-------- Document excerpt

Step-by-Step Walkthrough
Don't know where to get started building a custom syntax language? This walkthrough is the perfect place to go because it gives the steps that should be followed, along with links to many other helpful topics in this documentation.
This walkthrough gives you a sequence of concepts to understand when working with syntax languages. Each section in the walkthrough provides a brief overview along with links to other documentation topics that give detailed information about the related subject.
Tip
The Sample Browser application included with our installer includes a series of Getting Started QuickStarts for building a custom language with full source code and a working sample for each step.
Understanding Language Concepts
A syntax language is an object implementing ISyntaxLanguage that can be assigned to an ICodeDocument to provide language-specific functionality for the document. This functionality can be anything from word-break finding to lexing/parsing, all available via registered services. Multiple syntax languages can be created so that different documents can each receive different functionality.
For instance, the C# language uses different word-break and tokenizing rules than the CSS language does. By having different syntax languages defined for C# and CSS, different functionality can be applied to a document based on the language it currently is using.
- The Syntax Languages topic talks at a high-level about syntax languages and what they do.
- The Service Locator Architecture topic talks in-depth about the service locator architecture utilized by syntax languages and how it provides an open and extensible framework for plugging in language features. It also describes the available built-in service types. We will get more into implementing services later in this topic.
- The Feature Services, Provider Services, and Event Sink Services topics give details on the various built-in service types that are available, but more on that below.
Gathering Language Specifications
Once you understand the basic concepts of what syntax languages do, it's time to think about implementing a custom syntax language for the language(s) you wish to support in your application. Syntax languages are best used in conjunction with SyntaxEditor
controls since they provide a full-featured editing experience much like what is found in Visual Studio.
A number of free syntax language samples are included in the sample project. Be sure to check those out since we may have already created a syntax language for the language you wish to support. If one is available, feel free to copy and use it in your application. You can extend or modify it using the concepts we describe below.

----------------
-------- Data provided

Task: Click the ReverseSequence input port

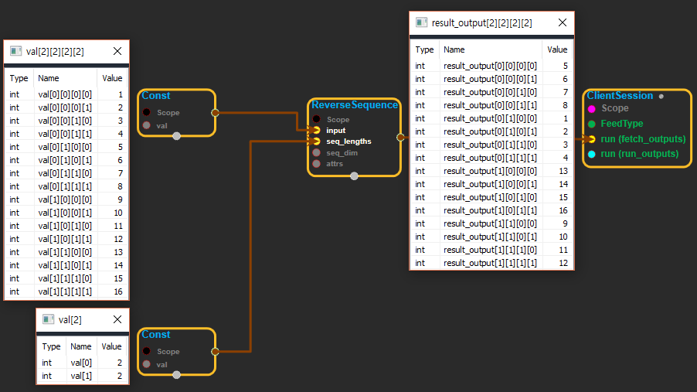Action: coord(317,131)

----------------

§ **What is asked**:
**A)** List every documentation topic that the bulleted points of the syntax language walkthrough name.
**B)** Transcribe the portion of the syntax language walkthrough starting at "This walkthrough gives" and ending at "for each step.".
The lines that come after the syntax language walkthrough have no connection to it.

§ **Responses to the exercise**:
**A)**
Syntax Languages
Service Locator Architecture
Feature Services
Provider Services
Event Sink Services

**B)**
This walkthrough gives you a sequence of concepts to understand when working with syntax languages. Each section in the walkthrough provides a brief overview along with links to other documentation topics that give detailed information about the related subject.
Tip
The Sample Browser application included with our installer includes a series of Getting Started QuickStarts for building a custom language with full source code and a working sample for each step.